TEXT PASSAGE:
-- Opening Marker --
Run this before releases to lock regression targets.A practical release workflow:
- Run evaluation on main — verify all gates pass
- Get the passing run ID from output or
regtrace list - Trigger the pin workflow with that run ID
- The config change PR is reviewed and merged
- All subsequent CI runs compare against the pinned baseline
JSON output and artifacts
Machine-readable JSON helps you build custom dashboards and alerts:
regtrace run --format json --output results.jsonThe JSON includes suite scores, per-metric scores, quality gate results, regression deltas, and per-test-case details.
Use regtrace list --format json to extract historical scores across runs:
regtrace list --format json | jq '.[] | {run_id, suite_score, timestamp}'Upload reports as CI artifacts for later analysis:
- name: Run evaluation
run: regtrace run --ci --format json --output results.json
env:
ANTHROPIC_API_KEY: ${{ secrets.ANTHROPIC_API_KEY }}
- name: Upload JSON report
uses: actions/upload-artifact@v4
with:
name: regtrace-results
path: results.jsonCI mode
The --ci flag:
- Suppresses color output
- Exits with code 1 if any suite fails quality gates
regtrace run --ciAuto-detection
Regtrace auto-detects CI environments. When --ci is not explicitly passed,
it checks for CI, GITHUB_ACTIONS, GITLAB_CI, or CIRCLECI environment
variables and suppresses color automatically.
Use --no-ci to override auto-detection and force color output in CI:
regtrace run --no-ciDisable auto-detection in config:
output:
ci_mode_auto_detect: falseFail-fast with --bail
Stop evaluation at the first suite that fails quality gates:
regtrace run --ci --bailUseful when you have many golden sets and an early failure is sufficient to reject the change.
Quality gates as pipeline gates
Quality gates map evaluation scores to pass/fail. Configure them in
regtrace.config.yaml:
quality_gates:
suite_score_minimum: 0.7
max_failed_test_cases: 0
max_low_confidence_ratio: 0.1
regression_gate: trueNo separate pipeline logic needed — the exit code reflects gate results.
See the quality gates explanation and config file reference for full options.
Dry-run in CI
Validate setup without spending tokens or waiting for LLM calls:
regtrace run --dry-runRuns in under two seconds. Useful as a pre-check:
- name: Validate regtrace config
run: regtrace run --dry-runIf dry-run passes but real evaluation fails, the issue is likely a network or API key problem, not a config problem.
-- Closing Marker --
WORK INSTRUCTION 1: In the Regtrace CI text, restate the paragraph that begins "Regtrace auto-detects CI environments" as a short bulleted list that keeps its main facts.
WORK INSTRUCTION 2: Write the next part of the Regtrace CI text, picking up after its final sentence.
The entries that follow are not needed for this work.

DATA UNDER STUDY:
-- Opening Marker --
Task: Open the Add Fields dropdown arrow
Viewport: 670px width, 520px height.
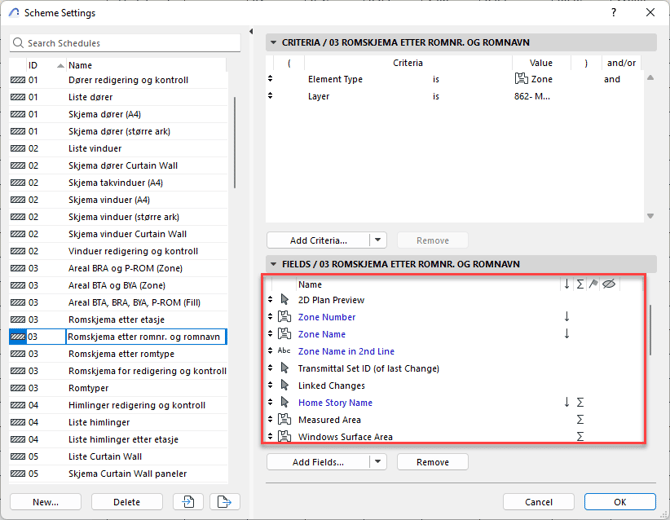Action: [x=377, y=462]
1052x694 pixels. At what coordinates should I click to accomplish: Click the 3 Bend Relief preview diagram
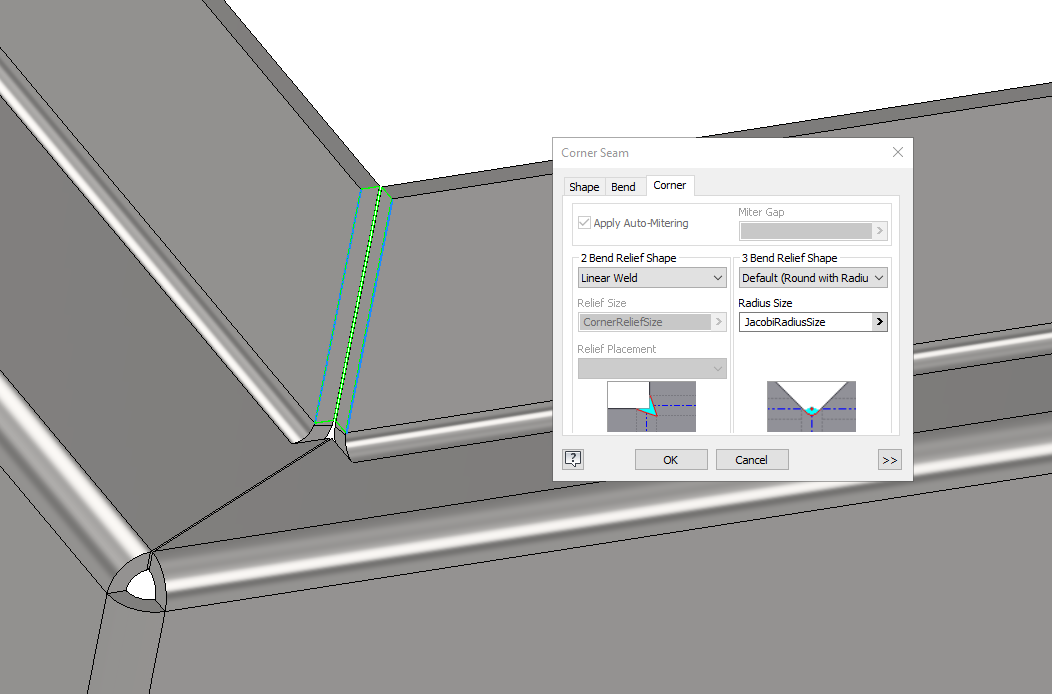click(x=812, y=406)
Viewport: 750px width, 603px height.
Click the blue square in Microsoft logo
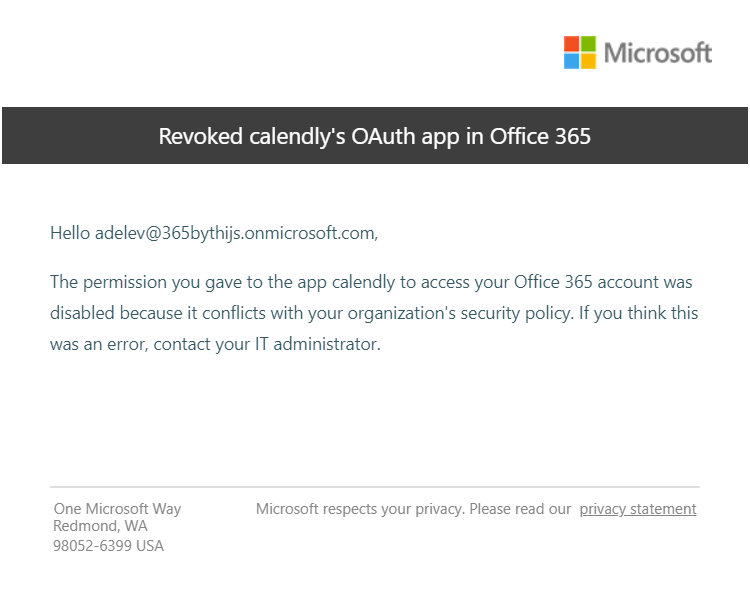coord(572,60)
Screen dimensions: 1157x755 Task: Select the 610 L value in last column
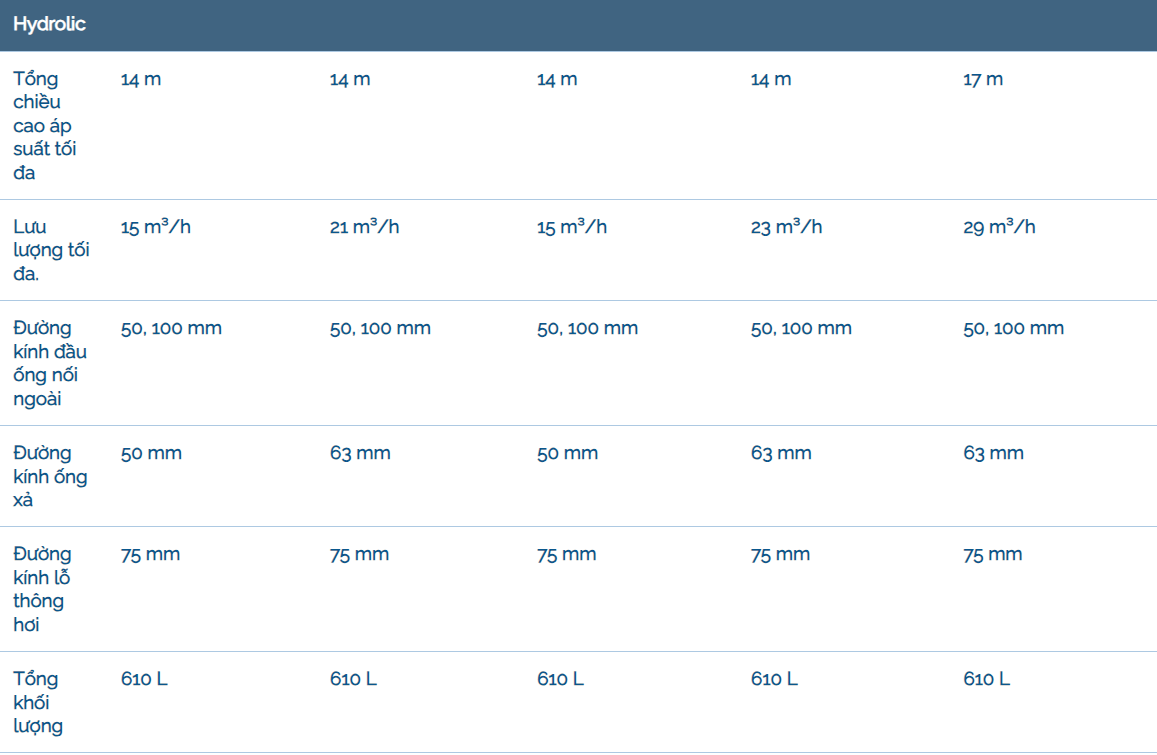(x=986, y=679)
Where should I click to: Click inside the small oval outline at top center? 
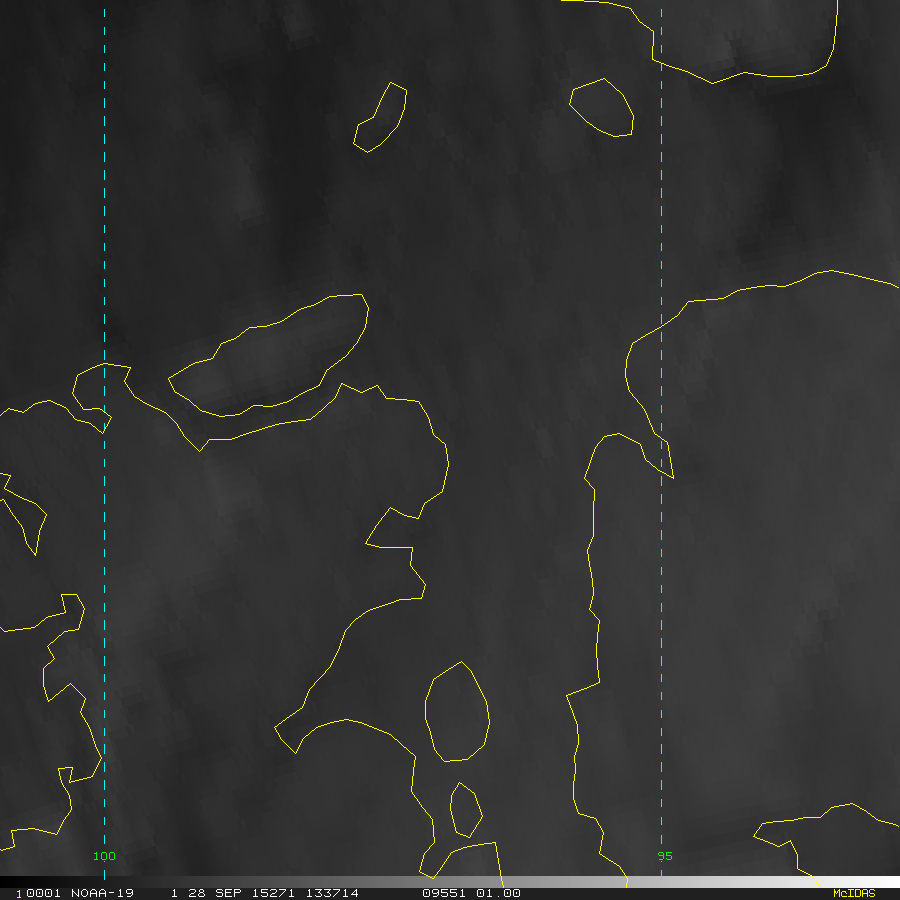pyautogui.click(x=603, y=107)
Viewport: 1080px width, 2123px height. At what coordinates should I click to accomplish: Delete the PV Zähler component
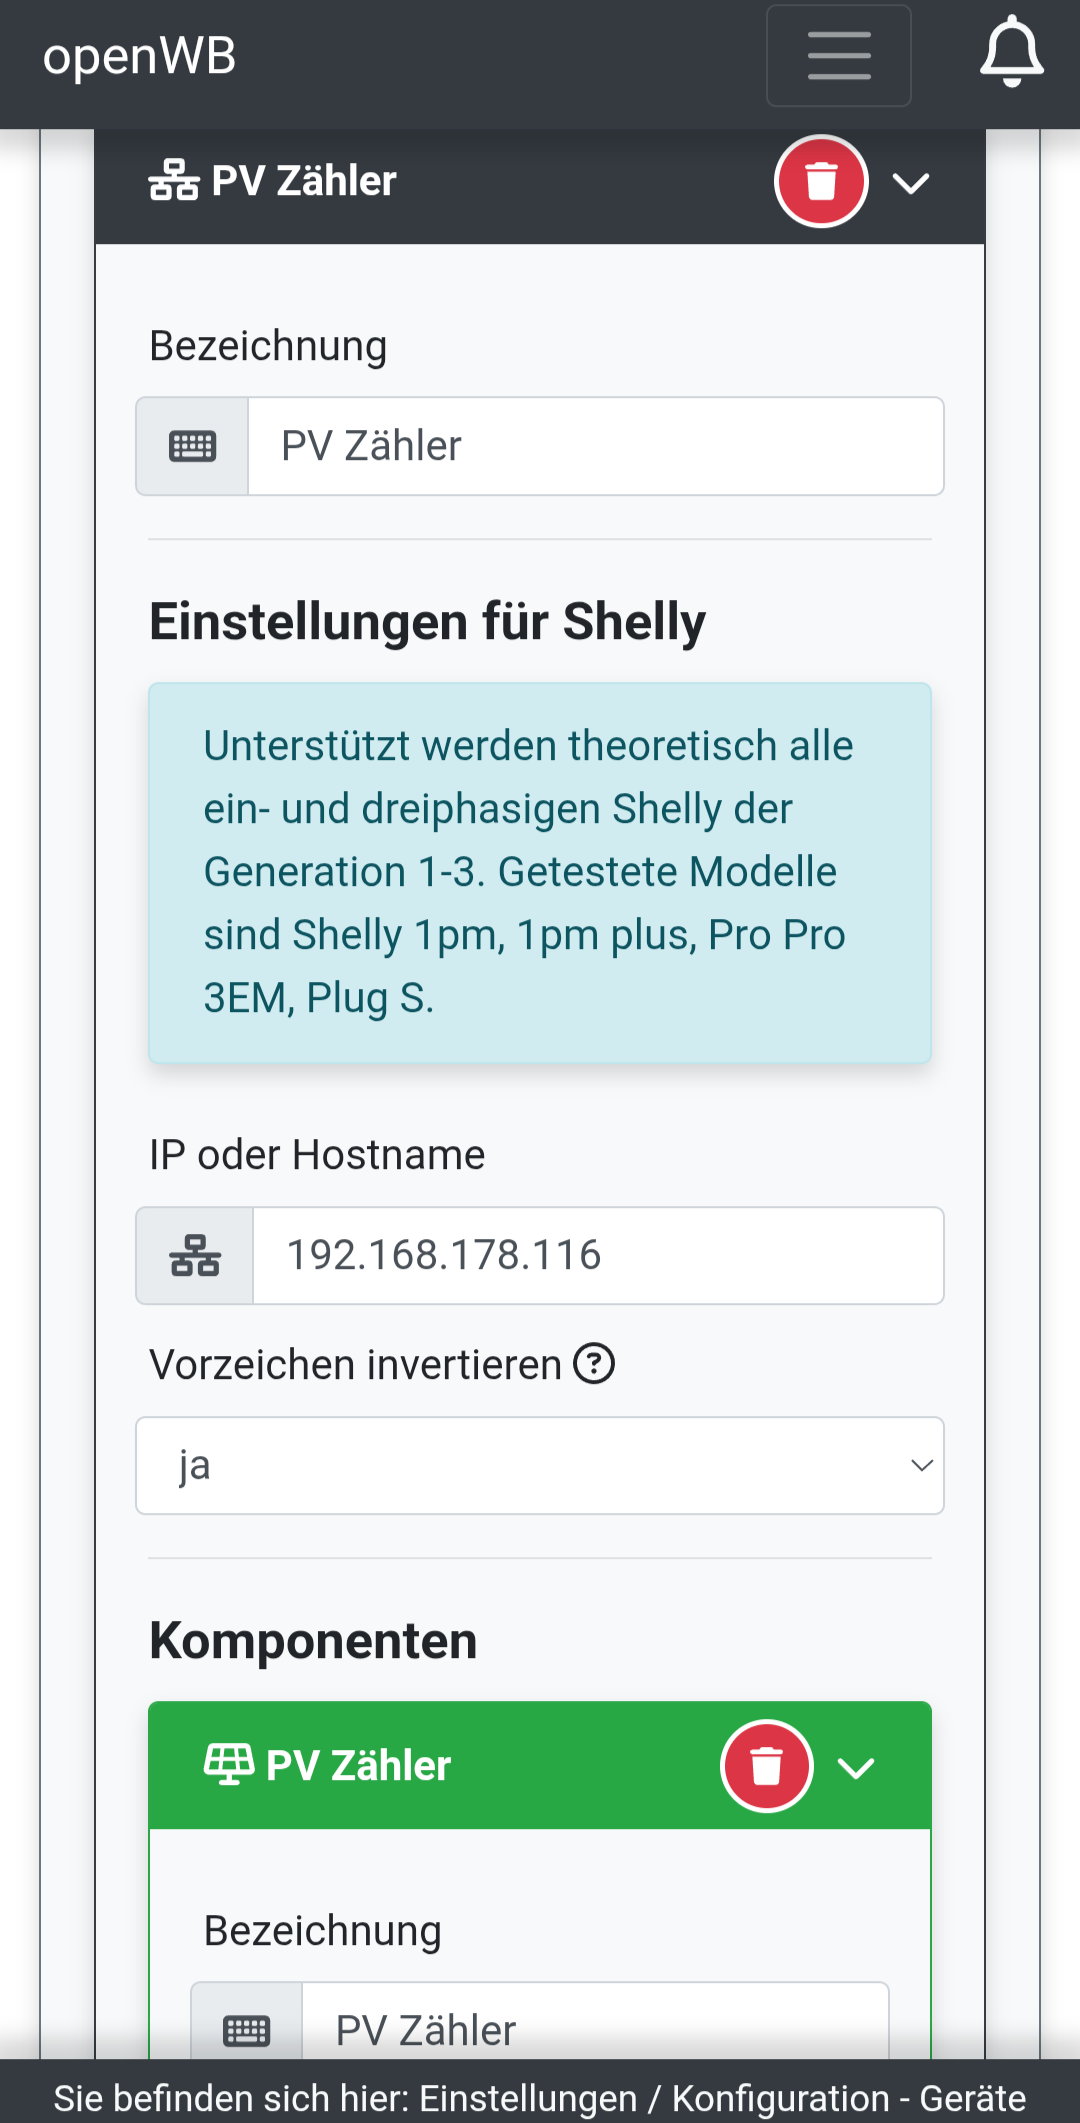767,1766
-- Closing Marker --
TASK OUTPUT 1:
- Regtrace detects CI environments automatically when --ci is not passed explicitly.
- To do so, it checks for the CI, GITHUB_ACTIONS, GITLAB_CI, or CIRCLECI environment variables.
- When it finds one, it suppresses color output.

TASK OUTPUT 2:
Exit code contract
| Code | Meaning |
|---|---|
| 0 | All quality gates passed |
| 1 | One or more quality gates failed |
| 2 | Config or schema error — evaluation did not run |
Exit code 2 is distinct from 1 so you can react differently to setup problems vs evaluation failures in pipeline logic.
Troubleshooting CI
API key missing
Symptom: anthropic API key not configured error, exit code 2.
Fix: Add the key as a CI secret and pass it as an environment variable. See API key management above.
Cache restores old baseline
Symptom: Regression comparison references a run that hasn't happened yet or uses stale data.
Fix: Scope cache key to golden set files: include hashFiles('golden-sets/**')
in the cache key. Invalidate cache when config changes.
PR comment not posted
Symptom: Pipeline succeeds but no comment appears.
Fix: The actions/github-script step needs permissions: pull-requests: write.
Check workflow permissions.
Generate mode times out
Symptom: Pipeline hangs or exits with timeout on --generate.
Fix: Increase timeout_ms in the generator config block. Reduce
concurrency (run.concurrency) to avoid rate limits.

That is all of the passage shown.